Laughing, Yet Still Traveling – 1 Peter 3:5-6

1 Peter 3:5-6

For after this manner in the old time the holy women also, who trusted in God, adorned themselves, being in subjection unto their own husbands:
Even as Sara obeyed Abraham, calling him lord: whose daughters ye are, as long as ye do well, and are not afraid with any amazement.

Peter reaches back into the Old Testament and points to Sarah. Not because she understood everything perfectly. Not because she never struggled. But because she trusted God enough to travel with Abraham, even when his vision stretched beyond what made sense.

That is important.

When Sarah heard the promise that she would bear a son, she laughed within herself. She knew her age. She knew the facts. She knew how impossible it sounded. And yet Peter still points to her as an example. That tells me the issue was never that she had no questions. The issue was that beneath the questions, she still trusted God.

You need to see this: biblical submission is not pretending everything feels easy. It is not shutting off your mind. It is not acting like fear never shows up. It is choosing to rest in God when you cannot fully sort out what He is doing.

And Abraham was no perfect man. He was a man of faith, but he also had glaring weakness. In Egypt, he failed Sarah badly. He asked her to say she was his sister in order to protect himself. That was not courage. That was fear. Yet even there, God stepped in and protected Sarah.

That matters because Sarah’s security was not really in Abraham’s strength. It was in the Lord’s faithfulness.

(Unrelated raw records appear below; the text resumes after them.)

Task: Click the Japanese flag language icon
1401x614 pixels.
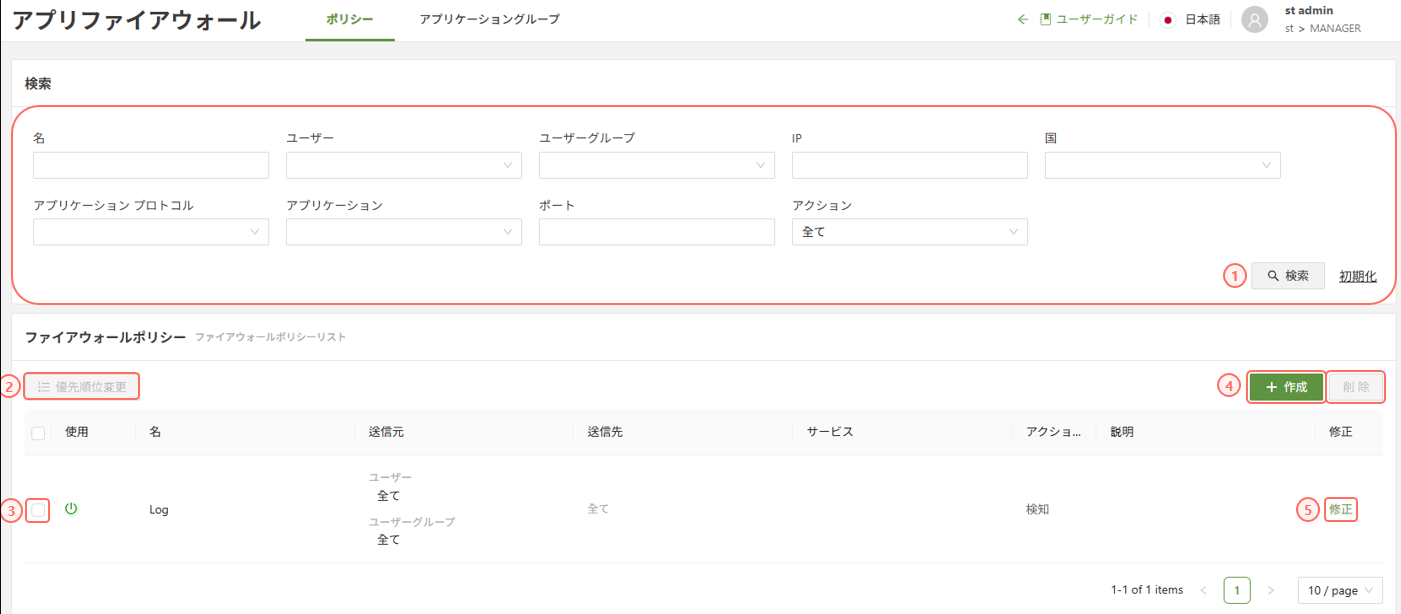Action: (x=1167, y=20)
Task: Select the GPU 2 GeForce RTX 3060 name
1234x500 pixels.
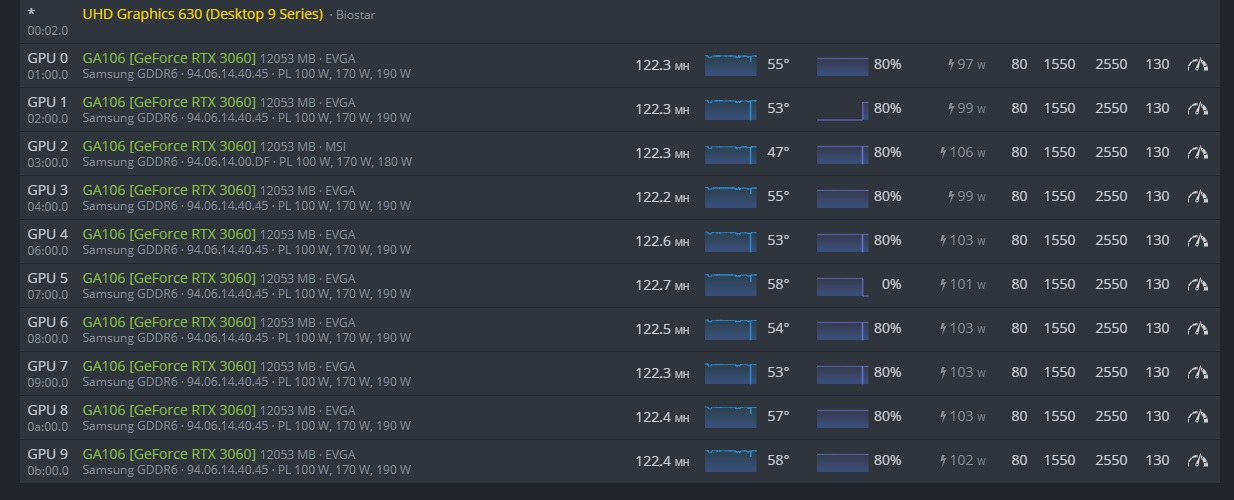Action: point(169,146)
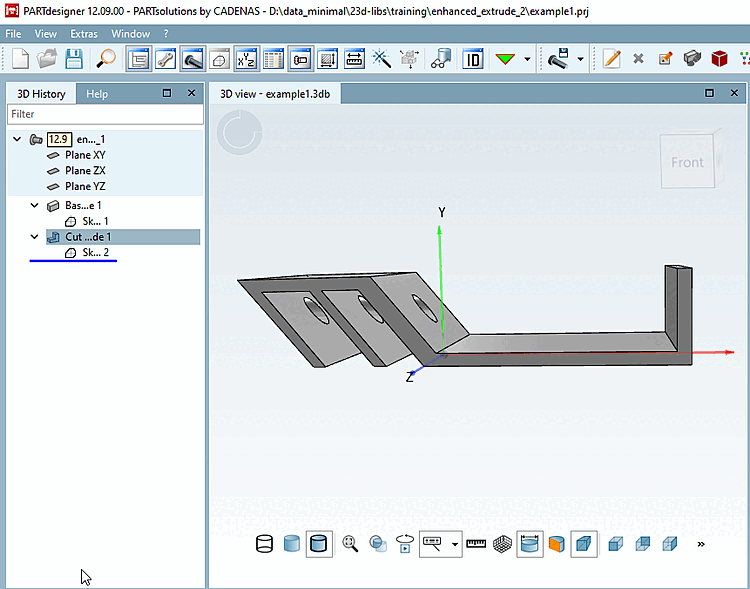This screenshot has width=750, height=589.
Task: Click the New document icon
Action: pyautogui.click(x=20, y=59)
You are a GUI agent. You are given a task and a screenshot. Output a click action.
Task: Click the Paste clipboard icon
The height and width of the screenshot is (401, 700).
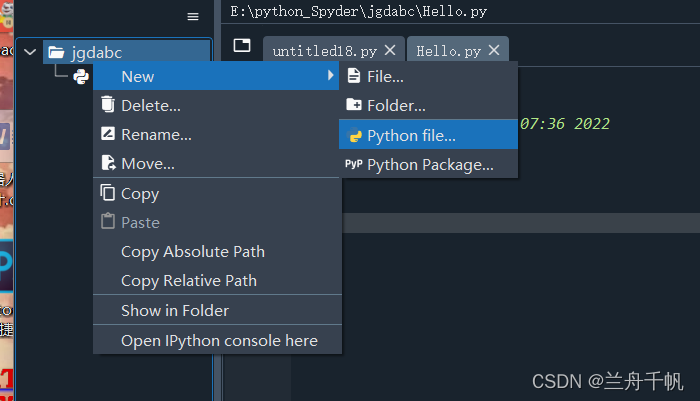(x=108, y=222)
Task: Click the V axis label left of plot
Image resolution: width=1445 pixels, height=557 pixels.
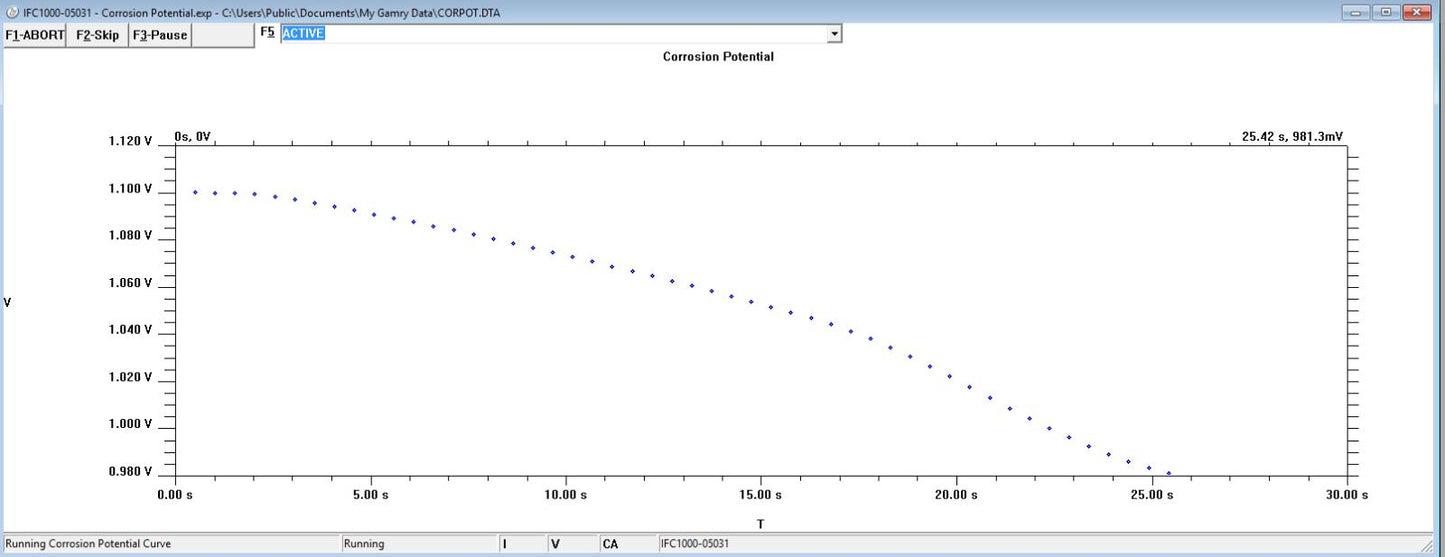Action: pos(8,302)
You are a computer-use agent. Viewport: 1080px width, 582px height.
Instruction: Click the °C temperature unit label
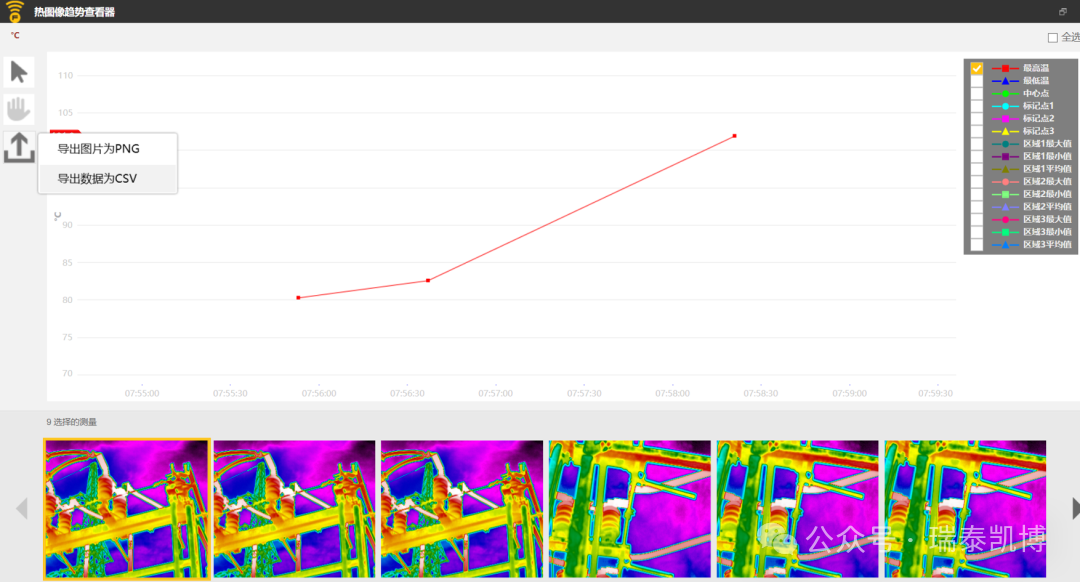[15, 36]
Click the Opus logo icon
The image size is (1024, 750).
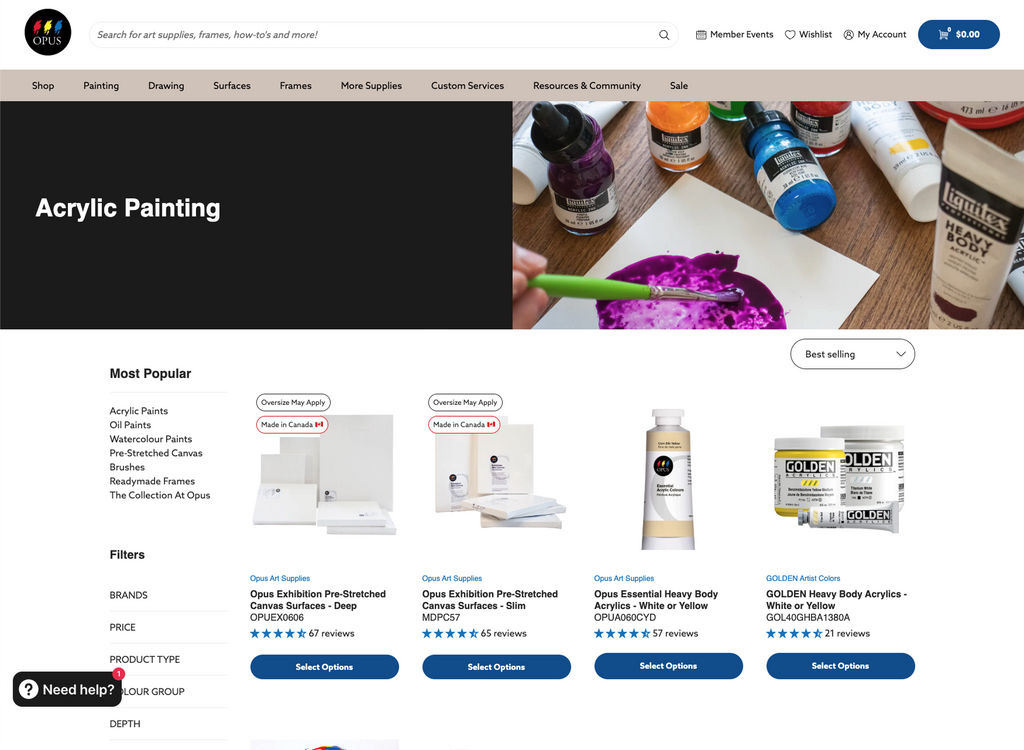(48, 32)
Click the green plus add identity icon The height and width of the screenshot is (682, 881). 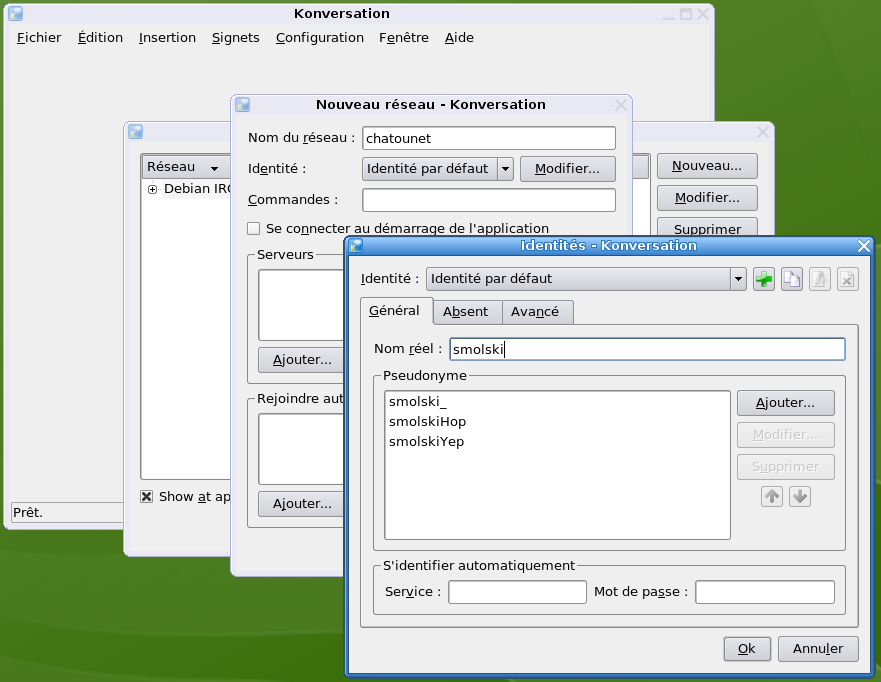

A wife is not being called to believe her husband is flawless. She is being called to trust that God is able to lead, guard, and work even while her husband is still a man in process. Like boarding a ship with a captain who may miss a wave or two, her peace is not in the captain’s perfection but in the God who rules the sea.

That changes the tone of the whole passage.

There are moments in a home when a husband carries some burden, dream, or stirring from the Lord, and a wife can instantly see all the reasons it may not work. The cost. The timing. The risk. The uncertainty. Those concerns are real. But there is a difference between offering wisdom and crushing vision. One steadies a man. The other drains him.

Sarah shows another way. She may have laughed. She may not have understood. But she still traveled with Abraham. She still honored him. And as she did, God watched over her.

Don’t miss this: Peter says the holy women of old “trusted in God.” That is the center of everything. The call is not blind trust in a human being. It is confidence in the Lord. And when a woman trusts God, fear does not have to run the house.

That is why Peter adds, “and are not afraid with any amazement.” Fear can make people push back, lash out, or shut down what they do not yet understand. But trust gives a quiet steadiness. It gives room for God to work.

Sarah was not weak.
She was strong in a quiet way.

She was not married to a perfect man.
She was held by a perfect God.

And that kind of trust still brings beauty into a home today.